The PFS hypothesis can be rejected if these four types of artifacts appear in the archaeological record at different times: if composite figurative arts appeared in the archaeological record 100,000 years before bone needles with an eye, that would indicate that their manufacturing is not associated with the same underlying cognitive ability. Conversely, the PFS hypothesis would be strengthened if all four types of artifacts were associated with each other in time and geography. Let us look at the archeological evidence.

1. Composite figurative objects. Multiple composite objects appear in the archaeological record around 40,000 ya. The Lowenmensch (“lion-man”) sculpture excavated from the caves of Lone valley in Germany was dated to 39,000 years ago (Dalton 2003) (Fig. 4). The hunting scene depicting part humans part animal from the limestone cave of Leang Bulu’ Sipong 4 (Sulawesi, Indonesia) was dated to 44,000 ya (Aubert et al. 2019). A bird-man from Lascaux was dated to 32,000 ya. A lion-woman from Chauvet was dated to 30,000 ya. The engraving of a bird-horse-man from Hornos de la Peña was dated to 18,000 ya. These composite objects provide direct evidence that by 44,000 years ago humans were capable of PFS.

Figure 4.  

“Lion-man”, statuette carved of mammouth-tusk. Site: Hohlenstein-Stadel-cave, Germany, dated to 39,000 years ago (ya), Inv. Ulmer Museum Prä Slg. Wetzel Ho-St. 39/88. Photo Thomas Stephan © Ulmer Museum, Ulm, Germany. Used with permission.

2. Bone needles with an eye. Earliest bone needles are dated to 61,000 years ago (Backwell et al. 2008) and they provide the unambiguous indication of PFS. Pre-PFC hominins were also processing animal hides, but they likely wore them like a blanket. PFS enabled stitching animal hides into well-fitting clothing.
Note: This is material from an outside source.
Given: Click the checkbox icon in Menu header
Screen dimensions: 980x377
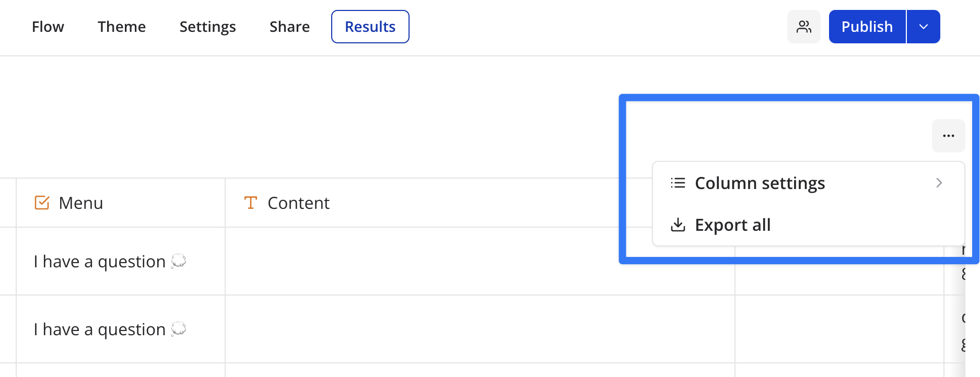Looking at the screenshot, I should pos(42,203).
This time period was also marked by the arrival of bow-and-arrow and musical instruments. The earliest quartz-tipped arrows have been dated to about 64,000 years ago (Lombard 2011). The oldest flute was discovered at Divje Babe in Slovenia and dates back to about 43,000 years ago. It is made out of the femur of a juvenile cave bear, with several holes. The next oldest flute was found in the Geißenklösterle cave and dates back to 42,000-43,000 years ago (Higham et al. 2012). The five-holed flute made from the wing bone of a vulture dates back to 35,000 years ago and was discovered in Hohle Fels Cave near Ulm, Germany (Higham et al. 2012). More flutes were found in the Geißenklösterle Cave in southern Germany: one made from a mammoth tusk (dating back to 37,000-30,000 years ago) and another one made from swan bones (dating back to about 36,000 years ago).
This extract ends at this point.